▸ Exercise description
Write out the full listing again. Make no alterations.

•••••

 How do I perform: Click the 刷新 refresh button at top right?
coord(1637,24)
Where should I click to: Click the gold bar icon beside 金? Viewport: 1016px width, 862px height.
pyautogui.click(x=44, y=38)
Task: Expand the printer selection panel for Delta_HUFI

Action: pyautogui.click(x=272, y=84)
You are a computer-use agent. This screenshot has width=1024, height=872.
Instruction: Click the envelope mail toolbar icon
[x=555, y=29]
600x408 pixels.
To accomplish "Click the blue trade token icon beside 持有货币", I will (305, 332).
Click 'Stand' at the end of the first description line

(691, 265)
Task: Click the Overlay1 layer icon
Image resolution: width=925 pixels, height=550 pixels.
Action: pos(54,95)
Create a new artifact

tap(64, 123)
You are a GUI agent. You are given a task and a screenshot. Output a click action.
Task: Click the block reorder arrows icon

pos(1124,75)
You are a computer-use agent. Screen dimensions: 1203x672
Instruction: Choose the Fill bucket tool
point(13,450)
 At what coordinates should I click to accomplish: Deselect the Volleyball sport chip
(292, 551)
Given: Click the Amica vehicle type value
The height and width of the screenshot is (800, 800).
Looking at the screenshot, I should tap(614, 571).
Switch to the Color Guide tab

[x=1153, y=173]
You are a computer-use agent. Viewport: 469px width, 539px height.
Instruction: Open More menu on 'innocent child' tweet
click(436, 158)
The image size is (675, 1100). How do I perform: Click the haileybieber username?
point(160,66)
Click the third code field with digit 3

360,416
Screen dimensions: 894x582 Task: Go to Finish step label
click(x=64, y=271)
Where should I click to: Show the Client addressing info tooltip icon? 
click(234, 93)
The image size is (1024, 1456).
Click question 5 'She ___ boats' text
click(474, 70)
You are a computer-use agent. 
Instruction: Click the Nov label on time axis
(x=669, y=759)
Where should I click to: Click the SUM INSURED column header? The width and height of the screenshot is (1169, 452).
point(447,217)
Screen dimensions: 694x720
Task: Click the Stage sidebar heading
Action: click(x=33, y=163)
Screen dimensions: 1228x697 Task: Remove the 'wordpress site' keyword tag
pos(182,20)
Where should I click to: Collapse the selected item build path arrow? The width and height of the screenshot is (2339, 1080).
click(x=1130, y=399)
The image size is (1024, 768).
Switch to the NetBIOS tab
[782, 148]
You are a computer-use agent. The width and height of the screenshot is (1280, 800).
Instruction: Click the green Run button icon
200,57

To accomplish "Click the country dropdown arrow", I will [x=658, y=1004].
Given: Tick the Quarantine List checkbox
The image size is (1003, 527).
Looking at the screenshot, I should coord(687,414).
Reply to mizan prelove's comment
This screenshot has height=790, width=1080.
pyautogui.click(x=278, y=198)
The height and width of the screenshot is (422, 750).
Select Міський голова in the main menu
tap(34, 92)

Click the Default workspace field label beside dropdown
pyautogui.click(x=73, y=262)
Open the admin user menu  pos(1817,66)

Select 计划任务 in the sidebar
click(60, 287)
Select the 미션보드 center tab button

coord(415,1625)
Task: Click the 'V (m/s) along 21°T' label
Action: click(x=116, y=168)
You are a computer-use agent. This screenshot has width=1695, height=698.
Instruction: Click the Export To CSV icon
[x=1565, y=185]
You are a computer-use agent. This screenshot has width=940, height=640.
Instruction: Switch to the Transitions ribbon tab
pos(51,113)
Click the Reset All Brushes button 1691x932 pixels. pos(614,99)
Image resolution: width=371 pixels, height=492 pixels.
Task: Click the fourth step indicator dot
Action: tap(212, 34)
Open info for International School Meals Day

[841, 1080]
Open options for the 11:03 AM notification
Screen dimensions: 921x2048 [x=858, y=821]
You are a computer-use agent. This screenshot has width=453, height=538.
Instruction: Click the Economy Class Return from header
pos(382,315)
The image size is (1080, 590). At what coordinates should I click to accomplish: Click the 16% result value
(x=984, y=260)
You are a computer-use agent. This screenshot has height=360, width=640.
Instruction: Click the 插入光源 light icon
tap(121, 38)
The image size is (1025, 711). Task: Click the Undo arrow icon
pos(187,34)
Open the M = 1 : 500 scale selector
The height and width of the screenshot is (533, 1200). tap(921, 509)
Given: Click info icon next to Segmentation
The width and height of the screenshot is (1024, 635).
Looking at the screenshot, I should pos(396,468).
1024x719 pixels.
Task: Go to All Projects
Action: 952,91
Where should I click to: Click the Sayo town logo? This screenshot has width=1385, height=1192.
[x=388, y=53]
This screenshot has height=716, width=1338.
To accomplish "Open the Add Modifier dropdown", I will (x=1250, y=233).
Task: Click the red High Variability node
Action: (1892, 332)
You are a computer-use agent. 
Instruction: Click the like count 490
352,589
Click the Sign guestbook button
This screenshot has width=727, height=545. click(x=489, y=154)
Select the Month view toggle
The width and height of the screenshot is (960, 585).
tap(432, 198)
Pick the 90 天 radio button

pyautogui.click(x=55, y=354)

•••••

▸ Output for this task
 How do I perform: Click the 刷新 refresh button at top right?
coord(1637,24)
Where should I click to: Click the gold bar icon beside 金? Viewport: 1016px width, 862px height.
pyautogui.click(x=44, y=38)
Task: Expand the printer selection panel for Delta_HUFI

Action: pyautogui.click(x=272, y=84)
You are a computer-use agent. This screenshot has width=1024, height=872.
Instruction: Click the envelope mail toolbar icon
[x=555, y=29]
600x408 pixels.
To accomplish "Click the blue trade token icon beside 持有货币", I will (305, 332).
Click 'Stand' at the end of the first description line

(691, 265)
Task: Click the Overlay1 layer icon
Image resolution: width=925 pixels, height=550 pixels.
Action: pos(54,95)
Create a new artifact

tap(64, 123)
You are a GUI agent. You are given a task and a screenshot. Output a click action.
Task: Click the block reorder arrows icon

pos(1124,75)
You are a computer-use agent. Screen dimensions: 1203x672
Instruction: Choose the Fill bucket tool
point(13,450)
 At what coordinates should I click to accomplish: Deselect the Volleyball sport chip
(292, 551)
Given: Click the Amica vehicle type value
The height and width of the screenshot is (800, 800).
Looking at the screenshot, I should tap(614, 571).
Switch to the Color Guide tab

[x=1153, y=173]
You are a computer-use agent. Viewport: 469px width, 539px height.
Instruction: Open More menu on 'innocent child' tweet
click(436, 158)
The image size is (675, 1100). How do I perform: Click the haileybieber username?
point(160,66)
Click the third code field with digit 3

360,416
Screen dimensions: 894x582 Task: Go to Finish step label
click(x=64, y=271)
Where should I click to: Show the Client addressing info tooltip icon? 
click(234, 93)
The image size is (1024, 1456).
Click question 5 'She ___ boats' text
click(474, 70)
You are a computer-use agent. 
Instruction: Click the Nov label on time axis
(x=669, y=759)
Where should I click to: Click the SUM INSURED column header? The width and height of the screenshot is (1169, 452).
point(447,217)
Screen dimensions: 694x720
Task: Click the Stage sidebar heading
Action: click(x=33, y=163)
Screen dimensions: 1228x697 Task: Remove the 'wordpress site' keyword tag
pos(182,20)
Where should I click to: Collapse the selected item build path arrow? The width and height of the screenshot is (2339, 1080).
click(x=1130, y=399)
The image size is (1024, 768).
Switch to the NetBIOS tab
[782, 148]
You are a computer-use agent. The width and height of the screenshot is (1280, 800).
Instruction: Click the green Run button icon
200,57

To accomplish "Click the country dropdown arrow", I will [x=658, y=1004].
Given: Tick the Quarantine List checkbox
The image size is (1003, 527).
Looking at the screenshot, I should coord(687,414).
Reply to mizan prelove's comment
This screenshot has height=790, width=1080.
pyautogui.click(x=278, y=198)
The height and width of the screenshot is (422, 750).
Select Міський голова in the main menu
tap(34, 92)

Click the Default workspace field label beside dropdown
pyautogui.click(x=73, y=262)
Open the admin user menu  pos(1817,66)

Select 计划任务 in the sidebar
click(60, 287)
Select the 미션보드 center tab button

coord(415,1625)
Task: Click the 'V (m/s) along 21°T' label
Action: click(x=116, y=168)
You are a computer-use agent. This screenshot has width=1695, height=698.
Instruction: Click the Export To CSV icon
[x=1565, y=185]
You are a computer-use agent. This screenshot has width=940, height=640.
Instruction: Switch to the Transitions ribbon tab
pos(51,113)
Click the Reset All Brushes button 1691x932 pixels. pos(614,99)
Image resolution: width=371 pixels, height=492 pixels.
Task: Click the fourth step indicator dot
Action: tap(212, 34)
Open info for International School Meals Day

[841, 1080]
Open options for the 11:03 AM notification
Screen dimensions: 921x2048 [x=858, y=821]
You are a computer-use agent. This screenshot has width=453, height=538.
Instruction: Click the Economy Class Return from header
pos(382,315)
The image size is (1080, 590). At what coordinates should I click to accomplish: Click the 16% result value
(x=984, y=260)
You are a computer-use agent. This screenshot has height=360, width=640.
Instruction: Click the 插入光源 light icon
tap(121, 38)
The image size is (1025, 711). Task: Click the Undo arrow icon
pos(187,34)
Open the M = 1 : 500 scale selector
The height and width of the screenshot is (533, 1200). tap(921, 509)
Given: Click info icon next to Segmentation
The width and height of the screenshot is (1024, 635).
Looking at the screenshot, I should pos(396,468).
1024x719 pixels.
Task: Go to All Projects
Action: 952,91
Where should I click to: Click the Sayo town logo? This screenshot has width=1385, height=1192.
[x=388, y=53]
This screenshot has height=716, width=1338.
To accomplish "Open the Add Modifier dropdown", I will (x=1250, y=233).
Task: Click the red High Variability node
Action: (1892, 332)
You are a computer-use agent. 
Instruction: Click the like count 490
352,589
Click the Sign guestbook button
This screenshot has width=727, height=545. click(x=489, y=154)
Select the Month view toggle
The width and height of the screenshot is (960, 585).
tap(432, 198)
Pick the 90 天 radio button

pyautogui.click(x=55, y=354)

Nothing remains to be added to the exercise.